我有以下数据集
PatientName BVAID Rank TreatmentCode TreatmentID DoseID
Tim Stuart BVA-027 3 OP_TBC 1 1
Tim Stuart BVA-041 4 OP_TBC 1 1
Tim Stuart BVA-021 7 OP_TBC 1 1
Tim Stuart BVA-048 10 OP_TBC 1 1
Tim Stuart BVA-020 14 OP_TBC 1 1
Tim Stuart BVA-024 15 OP_TBC 1 1
Tim Stuart BVA-001 16 OP_TBC 1 1
Tim Stuart BVA-013 27 OP_TBC 1 1
Tim Stuart BVA-018 28 OP_TBC 1 1
Tim Stuart BVA-051 29 OP_TBC 1 1
Tim Stuart BVA-027 3 OP_TC 2 1
Tim Stuart BVA-041 4 OP_TC 2 1
Tim Stuart BVA-048 10 OP_TC 2 1
Tim Stuart BVA-020 14 OP_TC 2 1
Tim Stuart BVA-001 16 OP_TC 2 1
Tim Stuart BVA-002 17 OP_TC 2 1
Tim Stuart BVA-019 18 OP_TC 2 1
Tim Stuart BVA-044 22 OP_TC 2 1
Tim Stuart BVA-025 23 OP_TC 2 1
Tim Stuart BVA-016 26 OP_TC 2 1
Tim Stuart BVA-013 27 OP_TC 2 1
Tim Stuart BVA-001 16 OP_SICO 3 1
Tim Stuart BVA-002 17 OP_SICO 3 1
Tim Stuart BVA-013 27 OP_SICO 3 1
Run Code Online (Sandbox Code Playgroud)
我需要输出rank每组中最小的记录,TreatmentID但如果记录是在前一TreatmentID组中输出的,我需要选择下一个最小的rank并输出TreamtmentID组的记录- 我每组只需要一条记录TreatmentID.这需要是一个可以自动化的可扩展解决方案.我的输出文件将只有树唯一记录,即每个组一个记录,每个记录都是唯一的,BVAID并且在该组中具有最小的排名.
PatientName BVAID Rank TreatmentCode TreatmentID DoseID
Tim Stuart BVA-027 3 OP_TBC 1 1
Tim Stuart BVA-041 4 OP_TC 2 1
Tim Stuart BVA-001 16 OP_SICO 3 1
Run Code Online (Sandbox Code Playgroud)
哪个程序可以处理这个更好的SAS或R.
Mat*_*wle 13
紧凑,可扩展和可读的R解决方案:
require(data.table)
DT = as.data.table(dat) # dat input from Brian's answer
r = 0
DT[,{r<<-min(Rank[Rank>r]); .SD[Rank==r]}, by=TreatmentID]
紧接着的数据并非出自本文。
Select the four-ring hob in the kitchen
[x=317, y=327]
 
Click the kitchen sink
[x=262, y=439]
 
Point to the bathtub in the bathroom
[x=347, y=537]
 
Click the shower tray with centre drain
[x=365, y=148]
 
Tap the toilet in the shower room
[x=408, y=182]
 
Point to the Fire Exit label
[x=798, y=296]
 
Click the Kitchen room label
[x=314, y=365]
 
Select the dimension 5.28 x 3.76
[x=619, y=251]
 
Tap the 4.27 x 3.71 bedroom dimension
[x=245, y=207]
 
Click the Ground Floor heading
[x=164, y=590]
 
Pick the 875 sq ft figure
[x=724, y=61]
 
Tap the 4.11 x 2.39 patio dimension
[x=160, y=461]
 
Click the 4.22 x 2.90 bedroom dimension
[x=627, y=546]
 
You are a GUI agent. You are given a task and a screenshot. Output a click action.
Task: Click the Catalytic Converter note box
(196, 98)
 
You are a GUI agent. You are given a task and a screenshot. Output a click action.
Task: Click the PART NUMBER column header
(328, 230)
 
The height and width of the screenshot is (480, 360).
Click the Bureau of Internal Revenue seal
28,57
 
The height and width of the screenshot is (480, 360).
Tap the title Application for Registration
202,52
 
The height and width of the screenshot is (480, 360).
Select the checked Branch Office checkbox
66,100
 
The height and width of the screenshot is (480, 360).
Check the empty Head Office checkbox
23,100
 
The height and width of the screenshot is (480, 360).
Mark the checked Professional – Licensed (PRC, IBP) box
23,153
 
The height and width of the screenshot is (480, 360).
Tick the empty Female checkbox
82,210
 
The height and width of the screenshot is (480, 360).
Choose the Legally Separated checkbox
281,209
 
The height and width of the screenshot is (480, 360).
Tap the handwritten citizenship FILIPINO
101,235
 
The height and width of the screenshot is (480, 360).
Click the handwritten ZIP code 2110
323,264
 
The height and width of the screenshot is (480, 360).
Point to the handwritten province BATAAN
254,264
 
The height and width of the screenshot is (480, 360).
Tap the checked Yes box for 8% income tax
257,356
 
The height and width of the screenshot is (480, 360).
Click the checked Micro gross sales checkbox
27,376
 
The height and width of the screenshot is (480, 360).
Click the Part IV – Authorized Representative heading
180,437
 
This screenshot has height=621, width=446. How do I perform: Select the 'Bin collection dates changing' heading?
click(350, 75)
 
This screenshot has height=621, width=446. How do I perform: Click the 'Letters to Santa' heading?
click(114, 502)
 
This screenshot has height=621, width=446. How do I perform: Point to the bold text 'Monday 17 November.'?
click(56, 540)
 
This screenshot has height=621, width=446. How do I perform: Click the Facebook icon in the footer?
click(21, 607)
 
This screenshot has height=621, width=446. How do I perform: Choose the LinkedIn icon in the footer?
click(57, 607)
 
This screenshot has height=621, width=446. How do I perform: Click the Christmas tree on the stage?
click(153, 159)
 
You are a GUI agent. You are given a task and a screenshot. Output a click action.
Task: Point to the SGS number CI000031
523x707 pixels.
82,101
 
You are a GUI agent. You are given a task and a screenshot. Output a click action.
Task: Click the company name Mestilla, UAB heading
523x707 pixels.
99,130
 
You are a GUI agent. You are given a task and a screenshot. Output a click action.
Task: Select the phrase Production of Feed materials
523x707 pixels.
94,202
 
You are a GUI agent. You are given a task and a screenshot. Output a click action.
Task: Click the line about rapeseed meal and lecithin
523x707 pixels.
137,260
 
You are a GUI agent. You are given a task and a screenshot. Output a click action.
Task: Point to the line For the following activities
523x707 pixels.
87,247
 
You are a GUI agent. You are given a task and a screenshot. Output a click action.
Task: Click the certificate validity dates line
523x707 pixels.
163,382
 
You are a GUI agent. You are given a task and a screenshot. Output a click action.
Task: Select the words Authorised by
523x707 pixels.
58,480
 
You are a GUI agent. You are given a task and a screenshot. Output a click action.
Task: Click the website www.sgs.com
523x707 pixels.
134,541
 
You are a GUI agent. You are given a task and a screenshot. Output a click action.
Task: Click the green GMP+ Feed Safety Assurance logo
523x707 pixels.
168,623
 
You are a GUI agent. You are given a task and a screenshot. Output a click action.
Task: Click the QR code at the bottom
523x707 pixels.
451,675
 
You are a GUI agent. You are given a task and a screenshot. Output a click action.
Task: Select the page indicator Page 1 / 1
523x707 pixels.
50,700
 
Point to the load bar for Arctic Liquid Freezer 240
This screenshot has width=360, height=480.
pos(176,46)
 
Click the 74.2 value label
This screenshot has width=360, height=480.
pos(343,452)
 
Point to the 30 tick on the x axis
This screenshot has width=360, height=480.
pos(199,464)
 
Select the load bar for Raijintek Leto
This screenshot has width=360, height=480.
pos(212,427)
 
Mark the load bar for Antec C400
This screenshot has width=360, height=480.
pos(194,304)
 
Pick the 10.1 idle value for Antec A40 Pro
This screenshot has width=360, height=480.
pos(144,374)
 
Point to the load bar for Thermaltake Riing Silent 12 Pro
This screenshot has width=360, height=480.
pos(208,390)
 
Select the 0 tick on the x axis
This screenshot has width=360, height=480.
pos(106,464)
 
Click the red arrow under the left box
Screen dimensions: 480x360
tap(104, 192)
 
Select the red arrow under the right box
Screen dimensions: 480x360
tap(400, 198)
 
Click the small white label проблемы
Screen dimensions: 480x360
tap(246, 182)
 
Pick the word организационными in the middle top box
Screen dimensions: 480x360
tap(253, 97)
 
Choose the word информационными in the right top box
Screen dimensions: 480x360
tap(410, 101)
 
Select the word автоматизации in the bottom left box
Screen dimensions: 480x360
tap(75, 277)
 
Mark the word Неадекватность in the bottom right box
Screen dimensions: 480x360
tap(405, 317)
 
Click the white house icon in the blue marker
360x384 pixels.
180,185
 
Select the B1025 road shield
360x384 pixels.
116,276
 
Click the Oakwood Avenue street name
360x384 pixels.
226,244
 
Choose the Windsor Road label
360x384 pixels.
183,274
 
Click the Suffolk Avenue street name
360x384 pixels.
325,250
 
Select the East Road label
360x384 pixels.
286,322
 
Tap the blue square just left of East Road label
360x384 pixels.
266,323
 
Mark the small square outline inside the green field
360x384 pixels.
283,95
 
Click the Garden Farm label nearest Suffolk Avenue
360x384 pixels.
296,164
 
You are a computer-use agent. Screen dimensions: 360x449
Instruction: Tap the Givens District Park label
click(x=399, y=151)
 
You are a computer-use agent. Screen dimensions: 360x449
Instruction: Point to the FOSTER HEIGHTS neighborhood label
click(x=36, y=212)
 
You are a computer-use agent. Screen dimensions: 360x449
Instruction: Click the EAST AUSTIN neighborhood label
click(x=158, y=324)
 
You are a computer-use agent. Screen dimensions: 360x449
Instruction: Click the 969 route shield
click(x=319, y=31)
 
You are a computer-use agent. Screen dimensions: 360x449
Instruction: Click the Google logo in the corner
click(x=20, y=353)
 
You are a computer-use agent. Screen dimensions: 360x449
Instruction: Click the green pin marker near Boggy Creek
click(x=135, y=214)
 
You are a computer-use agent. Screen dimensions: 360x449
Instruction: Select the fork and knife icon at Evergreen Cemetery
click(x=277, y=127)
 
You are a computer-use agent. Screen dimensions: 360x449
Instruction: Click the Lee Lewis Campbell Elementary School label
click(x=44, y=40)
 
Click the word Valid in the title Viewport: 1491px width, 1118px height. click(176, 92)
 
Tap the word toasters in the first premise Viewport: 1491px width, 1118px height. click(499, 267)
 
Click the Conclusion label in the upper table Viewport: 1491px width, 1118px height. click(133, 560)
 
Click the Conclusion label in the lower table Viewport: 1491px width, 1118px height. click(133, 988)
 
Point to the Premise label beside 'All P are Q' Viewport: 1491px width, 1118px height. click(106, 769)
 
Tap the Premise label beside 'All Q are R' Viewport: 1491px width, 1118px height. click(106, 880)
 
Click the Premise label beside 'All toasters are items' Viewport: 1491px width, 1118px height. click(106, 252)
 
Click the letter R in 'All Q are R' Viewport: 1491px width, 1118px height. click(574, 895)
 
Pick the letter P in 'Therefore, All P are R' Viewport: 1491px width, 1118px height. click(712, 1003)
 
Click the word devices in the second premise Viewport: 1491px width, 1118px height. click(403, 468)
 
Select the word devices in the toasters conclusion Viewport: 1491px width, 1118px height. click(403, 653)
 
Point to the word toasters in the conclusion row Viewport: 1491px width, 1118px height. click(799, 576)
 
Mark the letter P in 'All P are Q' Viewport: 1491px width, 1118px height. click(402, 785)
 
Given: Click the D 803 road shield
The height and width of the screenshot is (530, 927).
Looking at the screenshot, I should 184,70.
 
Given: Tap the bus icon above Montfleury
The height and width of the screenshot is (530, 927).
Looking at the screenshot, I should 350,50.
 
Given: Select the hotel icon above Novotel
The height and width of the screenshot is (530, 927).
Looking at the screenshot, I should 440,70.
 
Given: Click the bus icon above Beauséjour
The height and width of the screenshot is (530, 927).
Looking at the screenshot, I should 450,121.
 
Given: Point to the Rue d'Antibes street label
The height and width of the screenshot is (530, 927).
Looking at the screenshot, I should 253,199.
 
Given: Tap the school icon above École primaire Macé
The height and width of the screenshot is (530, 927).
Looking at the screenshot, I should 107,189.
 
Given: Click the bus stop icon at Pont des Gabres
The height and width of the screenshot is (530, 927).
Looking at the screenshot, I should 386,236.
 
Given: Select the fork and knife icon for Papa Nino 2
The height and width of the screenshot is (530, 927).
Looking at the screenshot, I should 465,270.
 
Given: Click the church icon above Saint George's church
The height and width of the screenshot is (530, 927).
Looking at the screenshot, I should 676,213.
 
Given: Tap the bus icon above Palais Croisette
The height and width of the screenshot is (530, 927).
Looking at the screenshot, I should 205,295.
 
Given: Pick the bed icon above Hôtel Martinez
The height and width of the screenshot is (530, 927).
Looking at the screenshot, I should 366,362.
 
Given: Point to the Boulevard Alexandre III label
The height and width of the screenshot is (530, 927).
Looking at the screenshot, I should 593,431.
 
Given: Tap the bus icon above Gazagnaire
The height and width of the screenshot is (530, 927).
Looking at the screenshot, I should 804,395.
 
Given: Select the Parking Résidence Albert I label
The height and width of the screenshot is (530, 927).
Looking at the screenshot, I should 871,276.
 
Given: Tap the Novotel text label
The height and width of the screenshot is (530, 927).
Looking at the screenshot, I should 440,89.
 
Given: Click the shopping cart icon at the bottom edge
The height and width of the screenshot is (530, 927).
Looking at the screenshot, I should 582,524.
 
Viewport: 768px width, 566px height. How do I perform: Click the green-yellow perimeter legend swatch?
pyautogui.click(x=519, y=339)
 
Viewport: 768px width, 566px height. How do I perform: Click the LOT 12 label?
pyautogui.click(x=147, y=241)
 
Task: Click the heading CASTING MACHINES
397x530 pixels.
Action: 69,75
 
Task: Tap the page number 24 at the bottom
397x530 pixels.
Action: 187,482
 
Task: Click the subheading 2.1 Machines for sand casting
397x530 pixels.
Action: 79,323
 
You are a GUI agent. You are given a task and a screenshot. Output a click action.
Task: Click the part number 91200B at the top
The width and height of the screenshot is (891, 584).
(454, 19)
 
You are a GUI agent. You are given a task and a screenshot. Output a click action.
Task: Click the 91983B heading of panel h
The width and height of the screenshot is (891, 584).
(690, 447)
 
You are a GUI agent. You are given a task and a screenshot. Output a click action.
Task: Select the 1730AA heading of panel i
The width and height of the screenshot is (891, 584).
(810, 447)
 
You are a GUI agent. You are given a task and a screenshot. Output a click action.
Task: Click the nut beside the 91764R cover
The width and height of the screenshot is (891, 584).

TreatmentID PatientName BVAID Rank TreatmentCode DoseID
[1,] 1 Tim Stuart BVA-027 3 OP_TBC 1
[2,] 2 Tim Stuart BVA-041 4 OP_TC 1
[3,] 3 Tim Stuart BVA-001 16 OP_SICO 1
Run Code Online (Sandbox Code Playgroud)
这是一个R解决方案.我真的很想知道是否有一种比这更紧凑的方法.
library(plyr)
df <- df[order(df$PatientName, df$TreatmentID),]
ddply(df, .(PatientName), function(DF) {
# For each Treatment, find the value of Rank to be kept
splitRanks <- split(DF$Rank, DF$TreatmentID)
minRanks <- Reduce(f = function(X, Y) min(Y[Y>min(X)]),
x = splitRanks[-1],
init = min(splitRanks[[1]]), accumulate = TRUE)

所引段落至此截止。